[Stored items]
==*==
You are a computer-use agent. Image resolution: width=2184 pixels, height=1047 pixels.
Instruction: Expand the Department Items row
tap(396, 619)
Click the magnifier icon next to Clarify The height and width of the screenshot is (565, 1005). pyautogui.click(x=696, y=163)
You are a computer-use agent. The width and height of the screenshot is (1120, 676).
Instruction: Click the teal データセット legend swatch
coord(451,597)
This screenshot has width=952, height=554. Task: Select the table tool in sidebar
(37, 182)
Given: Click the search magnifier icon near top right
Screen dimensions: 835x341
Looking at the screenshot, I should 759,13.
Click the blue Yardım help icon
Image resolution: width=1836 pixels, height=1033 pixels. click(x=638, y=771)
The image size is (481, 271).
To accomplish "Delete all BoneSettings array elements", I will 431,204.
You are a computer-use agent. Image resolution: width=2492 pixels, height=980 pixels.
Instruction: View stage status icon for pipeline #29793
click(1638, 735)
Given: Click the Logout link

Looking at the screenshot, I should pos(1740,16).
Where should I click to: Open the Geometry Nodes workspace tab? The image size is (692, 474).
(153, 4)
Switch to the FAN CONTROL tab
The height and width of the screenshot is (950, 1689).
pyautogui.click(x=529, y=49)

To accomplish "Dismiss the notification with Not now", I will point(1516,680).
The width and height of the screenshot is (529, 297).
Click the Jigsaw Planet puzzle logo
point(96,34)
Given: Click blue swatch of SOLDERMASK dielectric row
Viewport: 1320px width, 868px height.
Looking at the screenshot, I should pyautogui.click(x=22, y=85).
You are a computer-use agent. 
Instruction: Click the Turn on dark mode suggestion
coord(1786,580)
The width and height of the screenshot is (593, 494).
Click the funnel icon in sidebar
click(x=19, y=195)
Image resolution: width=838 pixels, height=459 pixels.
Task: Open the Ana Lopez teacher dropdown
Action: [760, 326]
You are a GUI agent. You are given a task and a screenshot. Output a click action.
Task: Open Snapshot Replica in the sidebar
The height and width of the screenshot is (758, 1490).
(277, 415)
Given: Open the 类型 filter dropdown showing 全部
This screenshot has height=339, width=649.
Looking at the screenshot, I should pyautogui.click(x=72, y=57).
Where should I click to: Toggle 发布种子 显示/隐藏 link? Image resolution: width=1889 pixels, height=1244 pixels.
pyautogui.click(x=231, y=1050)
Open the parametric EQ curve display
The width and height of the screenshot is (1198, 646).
==*==
* _Assigned task_: Reproduce, please, every line of the records above without alteration.

* _Finished exercise_:
You are a computer-use agent. Image resolution: width=2184 pixels, height=1047 pixels.
Instruction: Expand the Department Items row
tap(396, 619)
Click the magnifier icon next to Clarify The height and width of the screenshot is (565, 1005). pyautogui.click(x=696, y=163)
You are a computer-use agent. The width and height of the screenshot is (1120, 676).
Instruction: Click the teal データセット legend swatch
coord(451,597)
This screenshot has width=952, height=554. Task: Select the table tool in sidebar
(37, 182)
Given: Click the search magnifier icon near top right
Screen dimensions: 835x341
Looking at the screenshot, I should 759,13.
Click the blue Yardım help icon
Image resolution: width=1836 pixels, height=1033 pixels. click(x=638, y=771)
The image size is (481, 271).
To accomplish "Delete all BoneSettings array elements", I will 431,204.
You are a computer-use agent. Image resolution: width=2492 pixels, height=980 pixels.
Instruction: View stage status icon for pipeline #29793
click(1638, 735)
Given: Click the Logout link

Looking at the screenshot, I should pos(1740,16).
Where should I click to: Open the Geometry Nodes workspace tab? The image size is (692, 474).
(153, 4)
Switch to the FAN CONTROL tab
The height and width of the screenshot is (950, 1689).
pyautogui.click(x=529, y=49)

To accomplish "Dismiss the notification with Not now", I will point(1516,680).
The width and height of the screenshot is (529, 297).
Click the Jigsaw Planet puzzle logo
point(96,34)
Given: Click blue swatch of SOLDERMASK dielectric row
Viewport: 1320px width, 868px height.
Looking at the screenshot, I should pyautogui.click(x=22, y=85).
You are a computer-use agent. 
Instruction: Click the Turn on dark mode suggestion
coord(1786,580)
The width and height of the screenshot is (593, 494).
Click the funnel icon in sidebar
click(x=19, y=195)
Image resolution: width=838 pixels, height=459 pixels.
Task: Open the Ana Lopez teacher dropdown
Action: [760, 326]
You are a GUI agent. You are given a task and a screenshot. Output a click action.
Task: Open Snapshot Replica in the sidebar
The height and width of the screenshot is (758, 1490).
(277, 415)
Given: Open the 类型 filter dropdown showing 全部
This screenshot has height=339, width=649.
Looking at the screenshot, I should pyautogui.click(x=72, y=57).
Where should I click to: Toggle 发布种子 显示/隐藏 link? Image resolution: width=1889 pixels, height=1244 pixels.
pyautogui.click(x=231, y=1050)
Open the parametric EQ curve display
The width and height of the screenshot is (1198, 646).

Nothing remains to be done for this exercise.